Selçuklu tarihçisi İbn Bibi’ye göre; Sultan Alaaddin zamanında Kırşehir’e yerleştirilen Melik Muzafferüddin Behramşah’ın kızını Sultan II. Gıyaseddin istemiş, sultanın uygunsuz şeylerle meşgul olduğunu düşünen Behramşah, babası sultan Alâeddin Keykubat’ı zehirleyerek öldürüp tahta oturan bu sultan için “Bizim hanedanımıza damat olmaya layık değil” demiş, ama Behramşah’ın masum kızı şeriat hükümleri uyarınca sultanın “harem dairesi” ne götürülmüştür.
Kızılırmak üzerinde kurulu bulunan ve zamanında Kırşehir’le Konya topraklarını birbirine bağlayan 13 gözlü “Kesik köprü”, rivayetlere göre Behram Şah’ın kızını alan II. Gıyaseddin Keyhüsrev tarafından gelin alayının geçmesi için yaptırıldığı rivayet edilir..
Muzafferüddin Behramşah; vefat edene kadar çoluk, çocuğuyla Kırşehir’de oturmuş, ilmi meselelerle ilgilenmiş ve burada bir de medrese yaptırmıştır.
1858’de Kırşehir’i ziyaret eden Alman seyyahlar Heinrich Barth ve A.D. Mordtmann şehirdeki iki medresenin varlığına işaret etmiş, bunlardan ilki Caca Bey Medresesi, diğeri ise Melik Gazi Medresesi’dir.

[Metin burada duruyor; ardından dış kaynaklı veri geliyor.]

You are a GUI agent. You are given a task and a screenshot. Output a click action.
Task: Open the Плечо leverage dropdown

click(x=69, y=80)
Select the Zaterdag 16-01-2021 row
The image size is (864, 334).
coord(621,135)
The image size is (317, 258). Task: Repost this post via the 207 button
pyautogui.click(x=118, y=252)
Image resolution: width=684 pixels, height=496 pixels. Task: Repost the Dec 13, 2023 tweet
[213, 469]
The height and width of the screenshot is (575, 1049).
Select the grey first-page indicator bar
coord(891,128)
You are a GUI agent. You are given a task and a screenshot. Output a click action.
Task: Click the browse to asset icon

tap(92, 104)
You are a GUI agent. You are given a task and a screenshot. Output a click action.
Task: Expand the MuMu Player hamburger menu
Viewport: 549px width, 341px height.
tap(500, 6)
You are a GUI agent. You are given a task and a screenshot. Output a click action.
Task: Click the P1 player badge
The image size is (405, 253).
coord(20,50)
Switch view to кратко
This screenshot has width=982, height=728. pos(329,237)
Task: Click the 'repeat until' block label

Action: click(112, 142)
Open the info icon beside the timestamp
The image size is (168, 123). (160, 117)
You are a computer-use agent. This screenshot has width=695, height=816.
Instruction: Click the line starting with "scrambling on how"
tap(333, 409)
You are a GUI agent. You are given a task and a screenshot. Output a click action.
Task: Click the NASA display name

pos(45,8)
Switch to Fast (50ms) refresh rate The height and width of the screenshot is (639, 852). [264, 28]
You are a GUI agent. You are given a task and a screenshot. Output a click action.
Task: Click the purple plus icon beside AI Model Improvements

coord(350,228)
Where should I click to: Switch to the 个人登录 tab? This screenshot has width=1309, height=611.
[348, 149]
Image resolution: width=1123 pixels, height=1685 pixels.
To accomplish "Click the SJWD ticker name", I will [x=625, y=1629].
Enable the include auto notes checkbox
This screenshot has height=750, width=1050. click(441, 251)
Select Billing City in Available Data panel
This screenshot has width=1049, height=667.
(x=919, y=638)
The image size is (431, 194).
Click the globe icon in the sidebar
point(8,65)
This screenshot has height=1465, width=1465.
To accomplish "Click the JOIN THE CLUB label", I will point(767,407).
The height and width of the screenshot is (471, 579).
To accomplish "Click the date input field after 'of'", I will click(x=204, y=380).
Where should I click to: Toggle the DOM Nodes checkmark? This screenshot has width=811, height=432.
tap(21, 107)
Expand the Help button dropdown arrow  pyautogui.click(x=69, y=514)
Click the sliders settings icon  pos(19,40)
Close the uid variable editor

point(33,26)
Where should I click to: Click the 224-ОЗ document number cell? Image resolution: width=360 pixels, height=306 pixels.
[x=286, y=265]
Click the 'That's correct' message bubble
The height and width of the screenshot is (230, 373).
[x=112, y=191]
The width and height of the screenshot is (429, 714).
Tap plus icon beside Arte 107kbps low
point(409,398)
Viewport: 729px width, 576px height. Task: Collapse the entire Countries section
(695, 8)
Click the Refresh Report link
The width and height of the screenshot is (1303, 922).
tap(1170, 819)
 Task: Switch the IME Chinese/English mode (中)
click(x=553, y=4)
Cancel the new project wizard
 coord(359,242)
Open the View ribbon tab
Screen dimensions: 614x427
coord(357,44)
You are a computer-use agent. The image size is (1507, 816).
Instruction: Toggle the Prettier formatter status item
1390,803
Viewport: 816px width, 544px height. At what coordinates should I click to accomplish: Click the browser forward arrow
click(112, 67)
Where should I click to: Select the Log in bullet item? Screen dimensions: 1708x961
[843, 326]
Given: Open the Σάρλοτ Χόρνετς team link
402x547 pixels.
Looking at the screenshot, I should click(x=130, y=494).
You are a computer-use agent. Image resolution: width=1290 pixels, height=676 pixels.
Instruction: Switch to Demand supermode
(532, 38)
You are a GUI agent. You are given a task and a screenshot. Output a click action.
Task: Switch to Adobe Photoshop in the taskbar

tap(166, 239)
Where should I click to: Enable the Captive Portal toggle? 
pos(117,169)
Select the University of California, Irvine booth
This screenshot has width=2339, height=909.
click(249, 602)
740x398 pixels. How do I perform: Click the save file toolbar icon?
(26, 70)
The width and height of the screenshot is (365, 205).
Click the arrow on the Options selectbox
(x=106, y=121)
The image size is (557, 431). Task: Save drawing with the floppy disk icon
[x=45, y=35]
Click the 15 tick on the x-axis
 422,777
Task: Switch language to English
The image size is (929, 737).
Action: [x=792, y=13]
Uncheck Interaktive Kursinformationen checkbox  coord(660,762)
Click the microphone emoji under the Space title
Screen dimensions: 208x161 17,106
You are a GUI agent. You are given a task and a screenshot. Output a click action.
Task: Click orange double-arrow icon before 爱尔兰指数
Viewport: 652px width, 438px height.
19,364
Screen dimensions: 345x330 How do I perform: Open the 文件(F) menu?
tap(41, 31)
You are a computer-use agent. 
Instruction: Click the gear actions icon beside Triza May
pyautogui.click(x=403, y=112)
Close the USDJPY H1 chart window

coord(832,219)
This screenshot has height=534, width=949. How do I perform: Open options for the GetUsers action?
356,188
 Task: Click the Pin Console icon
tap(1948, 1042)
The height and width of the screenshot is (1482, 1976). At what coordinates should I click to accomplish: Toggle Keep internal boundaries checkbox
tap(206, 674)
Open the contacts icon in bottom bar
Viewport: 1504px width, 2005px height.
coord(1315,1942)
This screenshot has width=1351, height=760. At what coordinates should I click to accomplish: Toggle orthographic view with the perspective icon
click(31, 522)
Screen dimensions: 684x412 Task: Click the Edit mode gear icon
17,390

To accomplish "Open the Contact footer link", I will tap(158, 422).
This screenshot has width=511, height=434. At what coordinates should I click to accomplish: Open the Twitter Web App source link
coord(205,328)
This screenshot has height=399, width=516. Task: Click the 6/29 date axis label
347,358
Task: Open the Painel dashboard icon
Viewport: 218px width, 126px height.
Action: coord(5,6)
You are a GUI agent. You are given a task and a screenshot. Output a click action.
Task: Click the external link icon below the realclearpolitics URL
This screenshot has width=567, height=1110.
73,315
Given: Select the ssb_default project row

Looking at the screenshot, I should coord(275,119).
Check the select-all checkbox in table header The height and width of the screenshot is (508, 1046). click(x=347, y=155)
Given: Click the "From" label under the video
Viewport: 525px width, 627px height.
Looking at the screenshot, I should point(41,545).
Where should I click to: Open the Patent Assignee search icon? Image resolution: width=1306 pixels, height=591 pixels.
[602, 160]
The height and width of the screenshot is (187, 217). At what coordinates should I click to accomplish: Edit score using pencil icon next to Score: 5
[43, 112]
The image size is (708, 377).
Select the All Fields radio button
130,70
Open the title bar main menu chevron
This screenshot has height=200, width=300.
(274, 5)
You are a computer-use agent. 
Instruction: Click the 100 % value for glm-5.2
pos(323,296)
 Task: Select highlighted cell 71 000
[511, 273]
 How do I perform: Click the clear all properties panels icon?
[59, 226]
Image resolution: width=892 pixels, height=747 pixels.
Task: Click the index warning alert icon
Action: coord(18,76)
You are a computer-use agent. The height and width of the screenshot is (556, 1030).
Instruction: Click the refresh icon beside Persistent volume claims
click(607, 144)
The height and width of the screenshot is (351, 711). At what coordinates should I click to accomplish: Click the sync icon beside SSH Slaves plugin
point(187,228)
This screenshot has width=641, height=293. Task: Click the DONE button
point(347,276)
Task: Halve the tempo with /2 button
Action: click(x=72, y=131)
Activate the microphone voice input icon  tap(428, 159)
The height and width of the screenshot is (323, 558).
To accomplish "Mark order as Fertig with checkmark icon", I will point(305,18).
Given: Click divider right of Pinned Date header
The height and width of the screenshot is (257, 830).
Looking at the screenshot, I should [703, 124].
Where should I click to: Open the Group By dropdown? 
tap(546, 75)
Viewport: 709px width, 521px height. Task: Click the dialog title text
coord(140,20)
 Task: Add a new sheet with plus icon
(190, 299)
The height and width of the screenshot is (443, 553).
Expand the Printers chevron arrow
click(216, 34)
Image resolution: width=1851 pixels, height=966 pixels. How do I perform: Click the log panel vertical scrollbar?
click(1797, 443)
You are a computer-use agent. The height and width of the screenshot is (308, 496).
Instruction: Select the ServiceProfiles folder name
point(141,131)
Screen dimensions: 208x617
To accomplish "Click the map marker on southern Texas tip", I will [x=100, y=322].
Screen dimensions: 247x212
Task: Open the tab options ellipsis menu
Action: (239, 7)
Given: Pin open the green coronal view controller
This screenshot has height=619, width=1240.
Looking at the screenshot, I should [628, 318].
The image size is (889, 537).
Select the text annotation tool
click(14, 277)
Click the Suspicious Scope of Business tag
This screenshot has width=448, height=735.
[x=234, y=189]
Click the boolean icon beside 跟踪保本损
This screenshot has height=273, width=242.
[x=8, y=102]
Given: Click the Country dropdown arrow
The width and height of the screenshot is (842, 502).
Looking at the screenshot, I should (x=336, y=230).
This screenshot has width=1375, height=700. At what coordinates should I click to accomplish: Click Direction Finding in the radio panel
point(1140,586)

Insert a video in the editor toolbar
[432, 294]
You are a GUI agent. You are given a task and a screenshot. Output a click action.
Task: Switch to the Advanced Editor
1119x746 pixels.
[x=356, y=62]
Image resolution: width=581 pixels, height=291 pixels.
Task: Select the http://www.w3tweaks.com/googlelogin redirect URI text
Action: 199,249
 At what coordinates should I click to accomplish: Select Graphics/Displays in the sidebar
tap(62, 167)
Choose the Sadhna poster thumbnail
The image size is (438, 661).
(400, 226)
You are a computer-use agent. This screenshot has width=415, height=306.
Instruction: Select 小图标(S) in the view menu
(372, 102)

Medresenin Caca Bey Medresesi’ne yakın bir konumda bulunduğu ve 1858’de yapının medrese olarak kullanıldığını, yapının II. İzzettin Keykavus döneminde Fahrettin Behramşah oğlu Melik Muzafferüddin tarafından yaptırıldığını, inşa kitabesi ve 1853 yılında bir onarım geçirdiğini belirten bir tamir kitabesinden söz etmektedir
Bugün birçok kaynakta geçen ve Behramşah tarafından 1246 yılında yaptırıldığı bilinen Kırşehir’deki Behramşah Medresesi’nden eser yoktur. Ancak sekiz köşeli “Türk çadırı” biçiminde yapılan Mengücek oğlu Behramşah (Melik Gazi) Türbesi, dönemin bir tarih notunu bugünlere taşırcasına gelebilmiştir.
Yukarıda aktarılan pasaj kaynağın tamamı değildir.